*WHAT YOU ARE ASKED TO DO*: Give the records again exactly, with every character kept.

*SOURCE MATERIAL*:
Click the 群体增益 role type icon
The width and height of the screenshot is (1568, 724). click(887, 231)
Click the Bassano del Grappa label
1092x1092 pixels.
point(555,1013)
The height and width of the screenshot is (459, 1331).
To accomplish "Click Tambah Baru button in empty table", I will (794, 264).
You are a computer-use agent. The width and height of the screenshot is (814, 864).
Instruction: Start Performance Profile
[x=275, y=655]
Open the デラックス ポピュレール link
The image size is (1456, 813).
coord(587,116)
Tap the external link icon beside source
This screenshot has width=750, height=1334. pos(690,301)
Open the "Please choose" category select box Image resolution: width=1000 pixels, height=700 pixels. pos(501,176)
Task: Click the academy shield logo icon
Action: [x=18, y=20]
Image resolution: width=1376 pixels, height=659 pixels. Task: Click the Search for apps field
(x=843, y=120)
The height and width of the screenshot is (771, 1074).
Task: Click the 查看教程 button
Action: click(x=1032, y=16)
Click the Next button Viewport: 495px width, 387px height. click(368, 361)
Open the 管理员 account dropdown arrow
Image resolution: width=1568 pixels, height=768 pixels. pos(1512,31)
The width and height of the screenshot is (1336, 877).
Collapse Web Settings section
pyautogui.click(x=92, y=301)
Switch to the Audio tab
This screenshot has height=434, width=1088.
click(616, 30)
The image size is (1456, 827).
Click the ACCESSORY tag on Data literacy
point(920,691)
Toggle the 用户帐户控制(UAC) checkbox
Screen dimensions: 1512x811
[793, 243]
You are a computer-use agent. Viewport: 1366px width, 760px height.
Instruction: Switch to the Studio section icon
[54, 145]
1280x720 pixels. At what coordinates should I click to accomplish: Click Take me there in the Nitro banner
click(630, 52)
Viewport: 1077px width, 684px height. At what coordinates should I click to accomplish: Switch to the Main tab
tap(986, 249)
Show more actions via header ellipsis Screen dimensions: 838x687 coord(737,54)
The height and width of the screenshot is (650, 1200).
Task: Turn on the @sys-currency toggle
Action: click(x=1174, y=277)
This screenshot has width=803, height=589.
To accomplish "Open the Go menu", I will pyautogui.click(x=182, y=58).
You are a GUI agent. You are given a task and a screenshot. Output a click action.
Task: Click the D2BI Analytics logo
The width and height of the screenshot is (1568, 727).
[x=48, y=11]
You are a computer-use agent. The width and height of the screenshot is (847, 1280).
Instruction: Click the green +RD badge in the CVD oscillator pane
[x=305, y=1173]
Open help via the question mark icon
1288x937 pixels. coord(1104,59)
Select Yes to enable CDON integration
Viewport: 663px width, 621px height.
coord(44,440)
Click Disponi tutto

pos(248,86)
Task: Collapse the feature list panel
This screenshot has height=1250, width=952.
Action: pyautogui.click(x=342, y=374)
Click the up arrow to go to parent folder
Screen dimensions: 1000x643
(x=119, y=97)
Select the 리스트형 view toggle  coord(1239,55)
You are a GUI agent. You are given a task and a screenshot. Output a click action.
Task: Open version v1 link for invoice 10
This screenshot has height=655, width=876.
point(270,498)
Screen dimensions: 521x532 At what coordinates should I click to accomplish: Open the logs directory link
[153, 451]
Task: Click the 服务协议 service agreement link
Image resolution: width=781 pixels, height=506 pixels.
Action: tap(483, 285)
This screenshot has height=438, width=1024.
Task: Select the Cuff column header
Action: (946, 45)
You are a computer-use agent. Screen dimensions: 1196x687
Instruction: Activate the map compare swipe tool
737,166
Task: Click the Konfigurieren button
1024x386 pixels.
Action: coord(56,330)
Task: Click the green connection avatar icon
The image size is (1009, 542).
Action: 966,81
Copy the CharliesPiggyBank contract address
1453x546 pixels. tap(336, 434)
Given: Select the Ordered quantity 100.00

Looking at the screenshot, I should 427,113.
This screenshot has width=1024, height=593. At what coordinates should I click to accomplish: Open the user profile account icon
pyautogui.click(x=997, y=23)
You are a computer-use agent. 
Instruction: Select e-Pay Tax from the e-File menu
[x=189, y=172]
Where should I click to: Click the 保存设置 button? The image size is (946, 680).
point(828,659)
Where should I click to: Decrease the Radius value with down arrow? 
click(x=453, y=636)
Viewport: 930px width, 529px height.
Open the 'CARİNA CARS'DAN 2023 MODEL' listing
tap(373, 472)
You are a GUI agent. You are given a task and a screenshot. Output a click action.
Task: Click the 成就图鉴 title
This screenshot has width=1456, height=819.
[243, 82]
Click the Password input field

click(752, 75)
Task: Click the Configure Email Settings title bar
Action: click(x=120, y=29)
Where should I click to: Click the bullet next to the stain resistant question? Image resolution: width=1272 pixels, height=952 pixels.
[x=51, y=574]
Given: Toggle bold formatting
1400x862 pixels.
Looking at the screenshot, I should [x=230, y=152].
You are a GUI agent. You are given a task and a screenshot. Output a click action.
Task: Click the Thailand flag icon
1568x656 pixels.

*OUTPUT*:
Click the 群体增益 role type icon
The width and height of the screenshot is (1568, 724). click(887, 231)
Click the Bassano del Grappa label
1092x1092 pixels.
point(555,1013)
The height and width of the screenshot is (459, 1331).
To accomplish "Click Tambah Baru button in empty table", I will (794, 264).
You are a computer-use agent. The width and height of the screenshot is (814, 864).
Instruction: Start Performance Profile
[x=275, y=655]
Open the デラックス ポピュレール link
The image size is (1456, 813).
coord(587,116)
Tap the external link icon beside source
This screenshot has width=750, height=1334. pos(690,301)
Open the "Please choose" category select box Image resolution: width=1000 pixels, height=700 pixels. pos(501,176)
Task: Click the academy shield logo icon
Action: [x=18, y=20]
Image resolution: width=1376 pixels, height=659 pixels. Task: Click the Search for apps field
(x=843, y=120)
The height and width of the screenshot is (771, 1074).
Task: Click the 查看教程 button
Action: click(x=1032, y=16)
Click the Next button Viewport: 495px width, 387px height. click(368, 361)
Open the 管理员 account dropdown arrow
Image resolution: width=1568 pixels, height=768 pixels. pos(1512,31)
The width and height of the screenshot is (1336, 877).
Collapse Web Settings section
pyautogui.click(x=92, y=301)
Switch to the Audio tab
This screenshot has height=434, width=1088.
click(616, 30)
The image size is (1456, 827).
Click the ACCESSORY tag on Data literacy
point(920,691)
Toggle the 用户帐户控制(UAC) checkbox
Screen dimensions: 1512x811
[793, 243]
You are a computer-use agent. Viewport: 1366px width, 760px height.
Instruction: Switch to the Studio section icon
[54, 145]
1280x720 pixels. At what coordinates should I click to accomplish: Click Take me there in the Nitro banner
click(630, 52)
Viewport: 1077px width, 684px height. At what coordinates should I click to accomplish: Switch to the Main tab
tap(986, 249)
Show more actions via header ellipsis Screen dimensions: 838x687 coord(737,54)
The height and width of the screenshot is (650, 1200).
Task: Turn on the @sys-currency toggle
Action: click(x=1174, y=277)
This screenshot has width=803, height=589.
To accomplish "Open the Go menu", I will pyautogui.click(x=182, y=58).
You are a GUI agent. You are given a task and a screenshot. Output a click action.
Task: Click the D2BI Analytics logo
The width and height of the screenshot is (1568, 727).
[x=48, y=11]
You are a computer-use agent. The width and height of the screenshot is (847, 1280).
Instruction: Click the green +RD badge in the CVD oscillator pane
[x=305, y=1173]
Open help via the question mark icon
1288x937 pixels. coord(1104,59)
Select Yes to enable CDON integration
Viewport: 663px width, 621px height.
coord(44,440)
Click Disponi tutto

pos(248,86)
Task: Collapse the feature list panel
This screenshot has height=1250, width=952.
Action: pyautogui.click(x=342, y=374)
Click the up arrow to go to parent folder
Screen dimensions: 1000x643
(x=119, y=97)
Select the 리스트형 view toggle  coord(1239,55)
You are a GUI agent. You are given a task and a screenshot. Output a click action.
Task: Open version v1 link for invoice 10
This screenshot has height=655, width=876.
point(270,498)
Screen dimensions: 521x532 At what coordinates should I click to accomplish: Open the logs directory link
[153, 451]
Task: Click the 服务协议 service agreement link
Image resolution: width=781 pixels, height=506 pixels.
Action: tap(483, 285)
This screenshot has height=438, width=1024.
Task: Select the Cuff column header
Action: (946, 45)
You are a computer-use agent. Screen dimensions: 1196x687
Instruction: Activate the map compare swipe tool
737,166
Task: Click the Konfigurieren button
1024x386 pixels.
Action: coord(56,330)
Task: Click the green connection avatar icon
The image size is (1009, 542).
Action: 966,81
Copy the CharliesPiggyBank contract address
1453x546 pixels. tap(336, 434)
Given: Select the Ordered quantity 100.00

Looking at the screenshot, I should 427,113.
This screenshot has width=1024, height=593. At what coordinates should I click to accomplish: Open the user profile account icon
pyautogui.click(x=997, y=23)
You are a computer-use agent. 
Instruction: Select e-Pay Tax from the e-File menu
[x=189, y=172]
Where should I click to: Click the 保存设置 button? The image size is (946, 680).
point(828,659)
Where should I click to: Decrease the Radius value with down arrow? 
click(x=453, y=636)
Viewport: 930px width, 529px height.
Open the 'CARİNA CARS'DAN 2023 MODEL' listing
tap(373, 472)
You are a GUI agent. You are given a task and a screenshot. Output a click action.
Task: Click the 成就图鉴 title
This screenshot has width=1456, height=819.
[243, 82]
Click the Password input field

click(752, 75)
Task: Click the Configure Email Settings title bar
Action: click(x=120, y=29)
Where should I click to: Click the bullet next to the stain resistant question? Image resolution: width=1272 pixels, height=952 pixels.
[x=51, y=574]
Given: Toggle bold formatting
1400x862 pixels.
Looking at the screenshot, I should [x=230, y=152].
You are a GUI agent. You are given a task and a screenshot. Output a click action.
Task: Click the Thailand flag icon
1568x656 pixels.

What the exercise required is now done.